Jalons de l'intégration européenne II
Les relations se sont réchauffées entre le bloc de l'Ouest et le bloc de l'Est. En 1975, la Conférence sur la sécurité et la coopération en Europe réunit à Helsinki (Finlande) trente-cinq pays, dont les États-Unis et l'Union soviétique.
Les signataires de la déclaration d'Helsinki se sont mis d'accord sur le respect des droits de l'homme et se sont engagés à coopérer sur la base de la reconnaissance du principe de non-ingérence dans les affaires intérieures des autres États. La Communauté européenne a réussi à faire valoir un dispositif garantissant les droits de l'homme qui, par la suite, a été utilisé par les dissidents pour s'opposer au régime communiste.
-----
§ Vos tâches:
a) Dans le texte sur l'intégration européenne, combien de pays la Conférence de 1975 réunit-elle à Helsinki ?
b) Reprenez le texte sur l'intégration européenne et rédigez-en la suite à partir de sa dernière phrase.

§ Données enregistrées:
-----
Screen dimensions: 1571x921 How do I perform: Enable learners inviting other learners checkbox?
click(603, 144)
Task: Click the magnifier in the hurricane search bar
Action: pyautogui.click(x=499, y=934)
-----
§ Résultats de l'exercice:
a) Trente-cinq pays, dont les États-Unis et l'Union soviétique.

b)
Comment définir le marché unique? C'est la mise en place d'une zone économique unifiée permettant la libre circulation des personnes, des capitaux, des biens et des services. Le marché unique européen est l'un des principaux objectifs de la Communauté européenne, et ce depuis sa fondation.
Vous voyez ici la signature d'Aldo Moro, Premier ministre italien et président du Conseil de la Communauté européenne, au bas de la déclaration d'Helsinki. Cette conférence a été la toute première occasion pour la Communauté européenne de parler d'une seule voix et d'affirmer son rôle d'acteur diplomatique majeur sur la scène internationale.
Tampon-buvard pour l'acte final d'Helsinki
Finlande, 1975
Argent
Maison de l'histoire européenne, Bruxelles, Belgique

Le passeport européen institué en 1985 met en exergue les nouvelles possibilités qu'offre la liberté de circulation et témoigne des efforts concrets de la Communauté européenne pour forger un sentiment de citoyenneté européenne.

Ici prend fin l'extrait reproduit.